No matter how progressive and developed the world has become, sexual harassment remains prevalent in the workplace. Sexual harassment is not always recognizable. Sometimes it starts as a lewd joke or a demeaning comment disguised as a compliment. Nevertheless, sexual harassment includes any unwanted verbal or physical conduct of a sexual nature. It does not have to be explicit to make you uncomfortable or feel like your work environment is hostile.
If you are experiencing sexual harassment at your workplace in Pennsylvania, you can file a complaint with the applicable government agencies. It is crucial to keep a record of every incident and understand the importance of documenting evidence. Evidence can be vital in proving your case and protecting your rights.
Understanding what constitutes evidence and keeping detailed records
The type of evidence you can gather to support your sexual harassment claims will vary depending on the unique facts surrounding your case. Your harasser might use emails, text messages, voicemails, letters or other forms of communication, which you can easily preserve. However, when the harassment is less digital and more physical or verbal, it can be more challenging to document. Here are some tips that can help you:
- Write down every instance of harassment you experience as soon as possible after it happens.
- Include the date, time, location and the people involved.
- Describe the incident in detail and be thorough.
- Secure tangible evidence in the form of physical or digital communications and save these in a secure place.
- Identify any witnesses who might be willing to provide a statement or testify on your behalf.

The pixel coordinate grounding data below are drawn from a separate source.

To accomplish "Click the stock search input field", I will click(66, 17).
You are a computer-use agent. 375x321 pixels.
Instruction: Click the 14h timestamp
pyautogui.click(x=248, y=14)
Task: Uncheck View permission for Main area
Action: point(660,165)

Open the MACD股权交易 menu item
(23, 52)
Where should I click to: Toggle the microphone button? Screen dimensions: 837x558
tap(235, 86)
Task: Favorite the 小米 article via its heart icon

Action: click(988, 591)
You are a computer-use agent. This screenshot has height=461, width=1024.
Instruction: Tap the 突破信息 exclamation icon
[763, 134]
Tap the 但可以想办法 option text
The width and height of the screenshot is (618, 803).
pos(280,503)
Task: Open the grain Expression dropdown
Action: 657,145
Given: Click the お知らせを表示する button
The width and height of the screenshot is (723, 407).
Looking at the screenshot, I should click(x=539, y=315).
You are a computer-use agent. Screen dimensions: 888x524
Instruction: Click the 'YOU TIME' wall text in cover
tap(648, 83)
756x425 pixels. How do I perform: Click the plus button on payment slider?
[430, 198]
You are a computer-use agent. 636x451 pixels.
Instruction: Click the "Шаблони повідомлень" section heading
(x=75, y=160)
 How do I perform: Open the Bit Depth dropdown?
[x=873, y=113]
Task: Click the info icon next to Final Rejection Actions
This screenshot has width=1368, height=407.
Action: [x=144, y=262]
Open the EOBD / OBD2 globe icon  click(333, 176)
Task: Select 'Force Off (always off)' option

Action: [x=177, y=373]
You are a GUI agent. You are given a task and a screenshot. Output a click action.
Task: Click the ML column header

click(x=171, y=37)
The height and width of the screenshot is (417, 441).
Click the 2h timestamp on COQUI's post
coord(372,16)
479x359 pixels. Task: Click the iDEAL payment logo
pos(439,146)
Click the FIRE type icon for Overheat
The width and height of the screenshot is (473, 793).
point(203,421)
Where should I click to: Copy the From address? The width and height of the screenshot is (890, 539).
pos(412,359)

- Report the incident to your employer or HR department.
Your employer should have a process for reporting sexual harassment because of how commonplace it is in the office. Ensure you follow the process and keep a record of who you reported to, when you reported it and how it was reported.
The pattern of behavior can be essential to your case
The first episode of sexual harassment could be an isolated incident or the start of a pattern of behavior. Taking and keeping a record of every incident will be instrumental in building your case. The sooner you start gathering and preserving evidence, the more there will be available to support and substantiate your claim.